In the above series of procedures, the variable adjustment of the switching duty ratio is of course performed by a control algorithm stored in advance in the microcomputer 305, and in this regard, the switching element in the motor drive unit (inverter) 302 is actually connected. S1 to S6 are selectively turned on / off in accordance with the control algorithm, and the duration of the on / off is controlled so that the variation in the duty ratio is realized.

As described above, the braking control method in the washing machine according to the present invention is not a conventional method of consuming heat energy by the braking resistor in the process of processing the back EMF generated from the motor during braking, but entering and exiting the motor driving unit (inverter). Since the counter electromotive force is processed by repeating the charging and discharging by the variable adjustment of the switching duty ratio of the voltage (current) pulse, the problem of securing the space due to the installation of the resistor and the problem of dissipation of heat generated from the resistor are fundamental. I can solve it. In addition, since the duty ratio is variably adjusted according to the temperature detection value of the motor driving unit during braking, it effectively responds to the counter electromotive force, thereby preventing the stator winding from being damaged due to excessive temperature rise of the stator winding inside the motor and reducing the efficiency of the motor.
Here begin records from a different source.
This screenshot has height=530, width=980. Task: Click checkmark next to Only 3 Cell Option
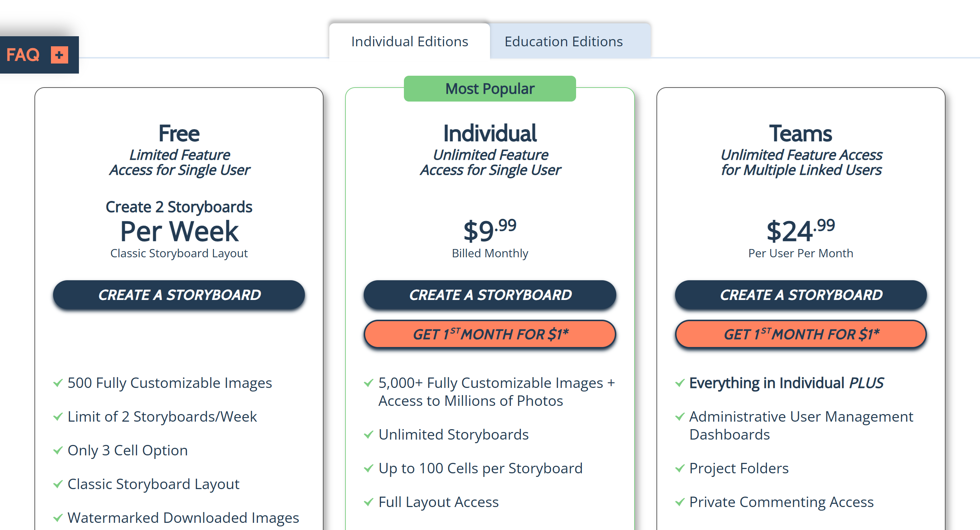click(x=58, y=450)
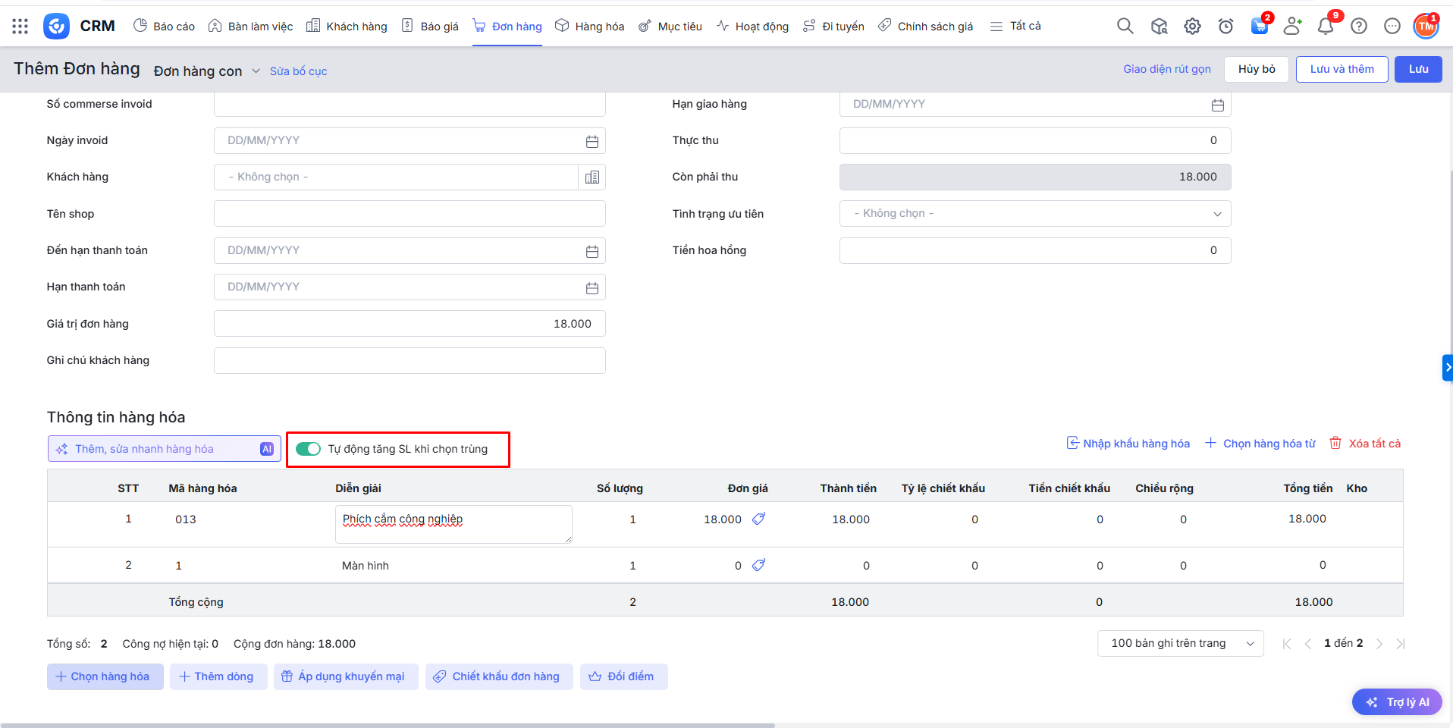Image resolution: width=1453 pixels, height=728 pixels.
Task: Open calendar icon for Ngày invoid
Action: pos(592,141)
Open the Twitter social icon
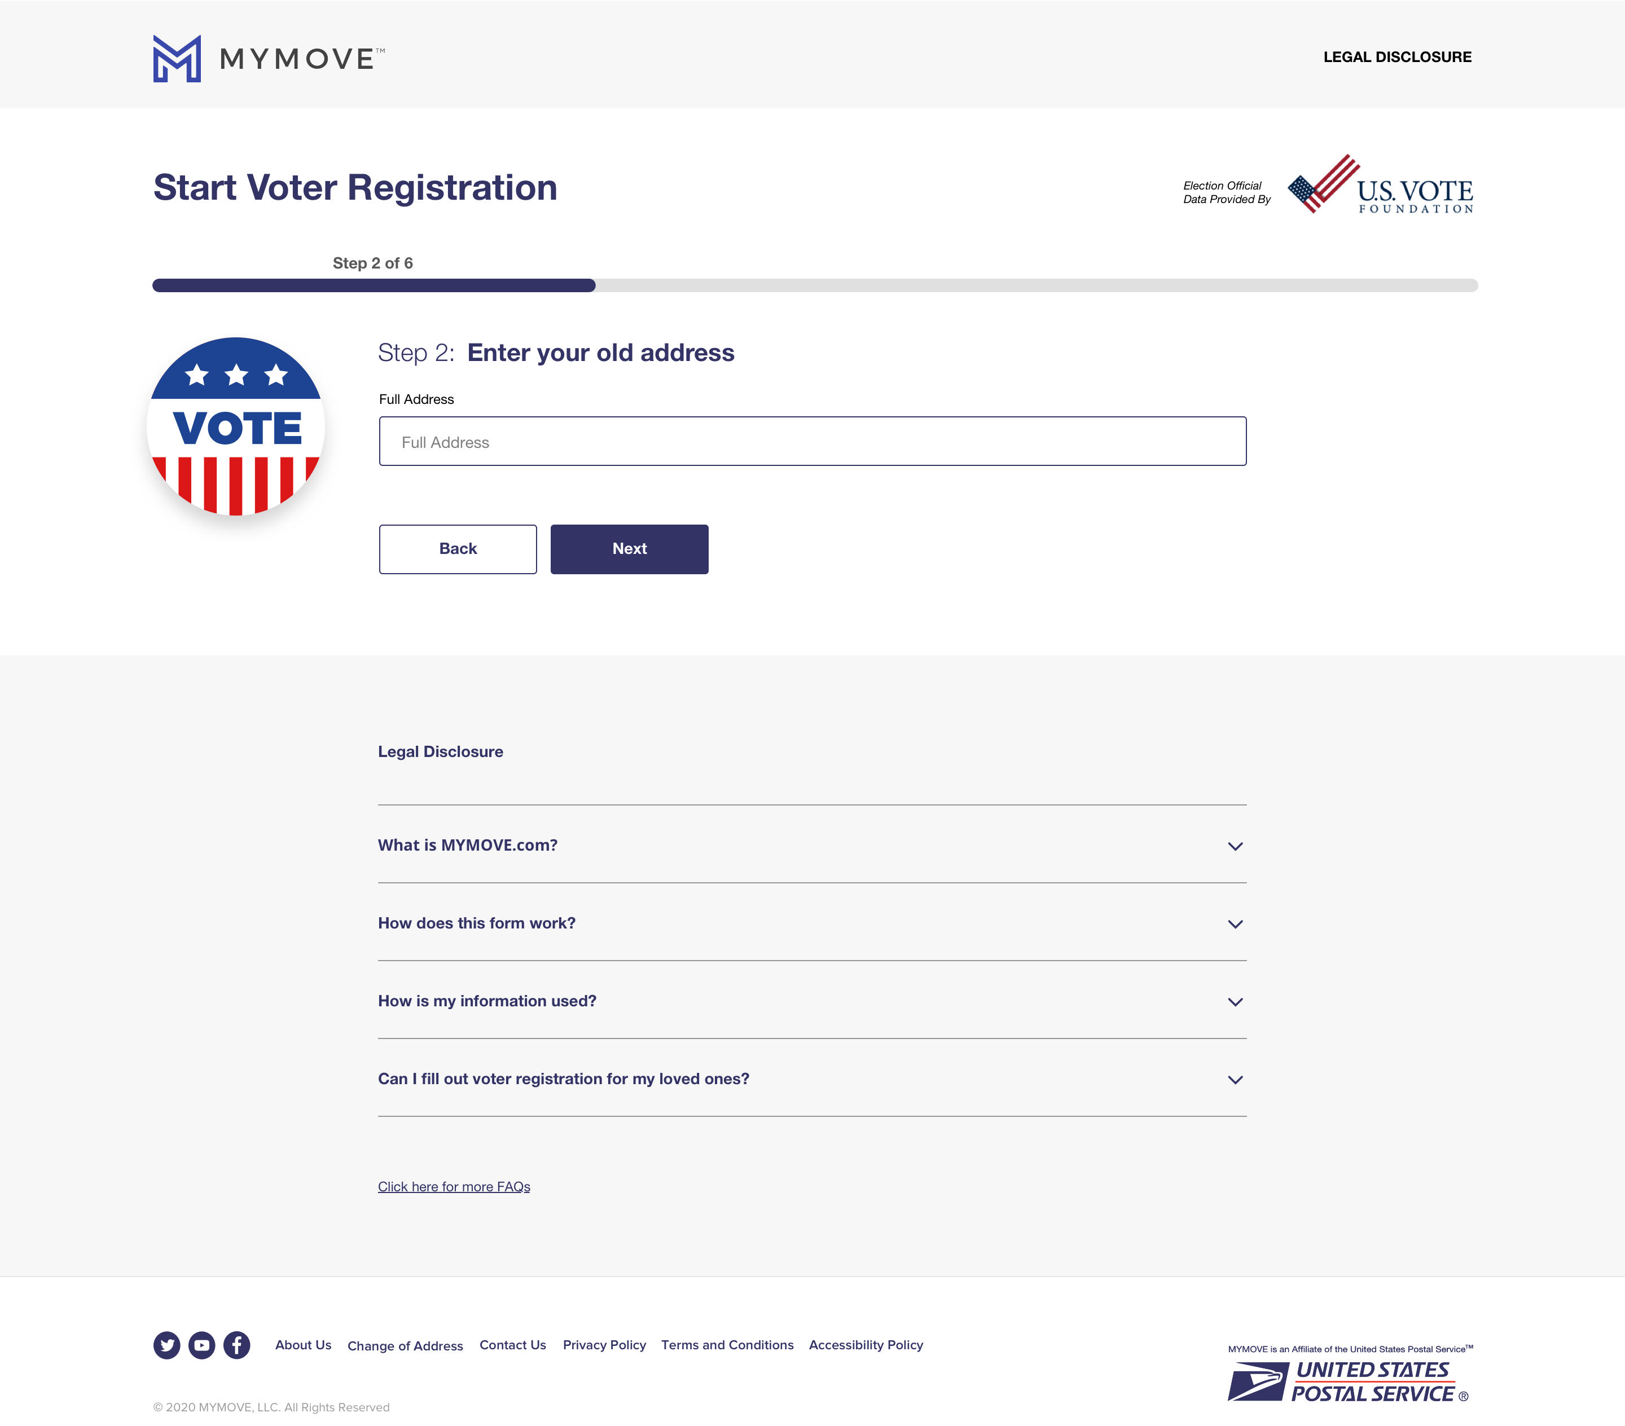Viewport: 1625px width, 1426px height. click(x=167, y=1345)
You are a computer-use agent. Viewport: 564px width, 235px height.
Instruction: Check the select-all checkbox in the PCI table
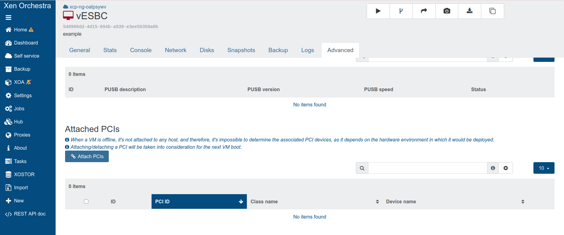pos(86,201)
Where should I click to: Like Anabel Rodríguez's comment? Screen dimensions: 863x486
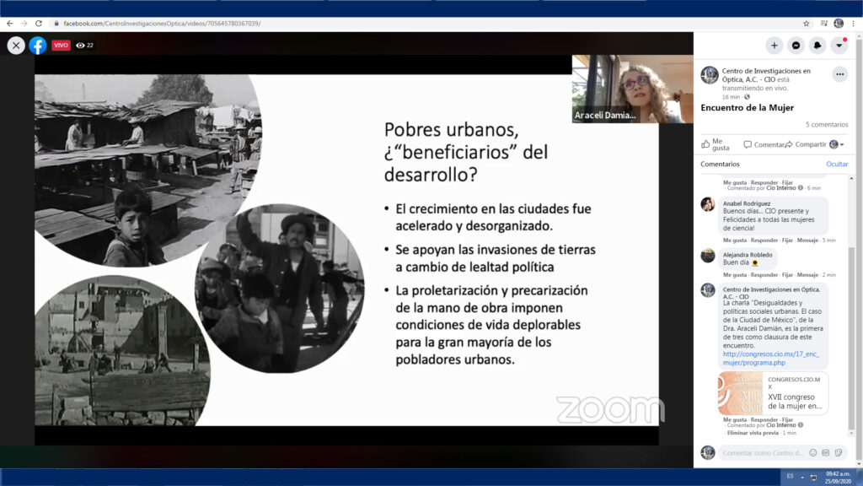735,240
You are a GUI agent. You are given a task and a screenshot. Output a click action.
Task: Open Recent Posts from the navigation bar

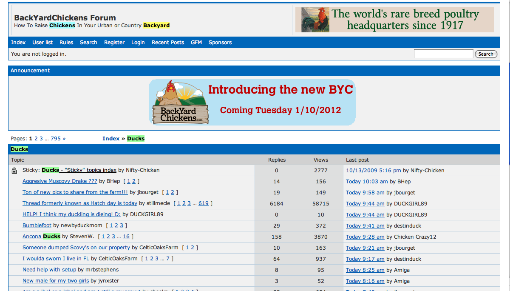168,43
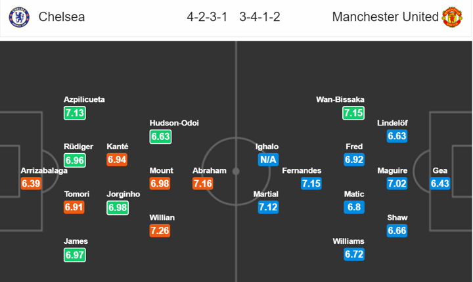The height and width of the screenshot is (282, 473).
Task: Click Arrizabalaga's 6.39 rating badge
Action: [x=32, y=183]
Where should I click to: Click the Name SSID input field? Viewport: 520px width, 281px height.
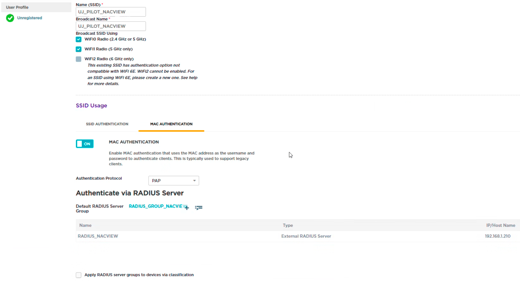[111, 12]
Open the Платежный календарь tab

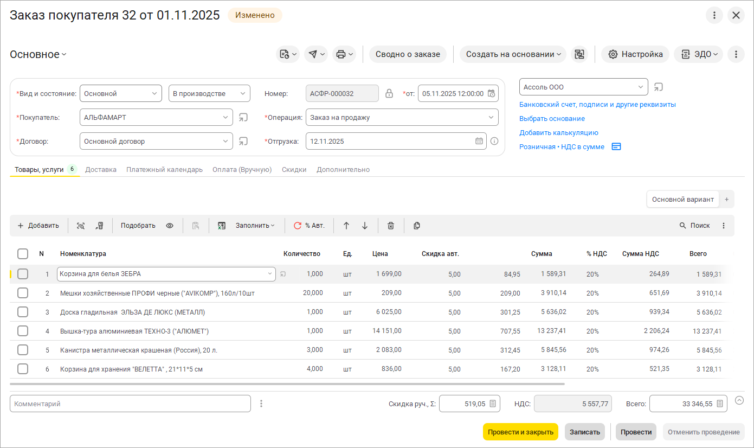(164, 170)
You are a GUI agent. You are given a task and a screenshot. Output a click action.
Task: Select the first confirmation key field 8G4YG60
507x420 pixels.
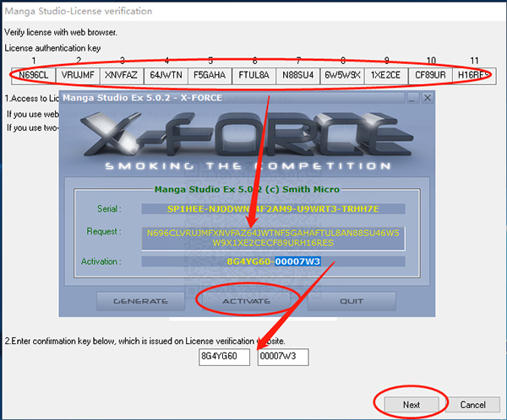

You can prevent it.

Claims (1)

Controlling the counter electromotive force by recharging and discharging the back electromotive force generated from the motor during braking of the washing machine to the capacitor of the DC link stage and discharging the charged voltage back to the motor; And Detects the temperature of the motor driving unit (inverter) for driving the motor and when the value exceeds the set reference temperature (range) by varying the switching duty ratio of the voltage (current) pulse entering and exiting the motor driving unit (inverter) Controlling the voltage toward reducing the discharge to the motor.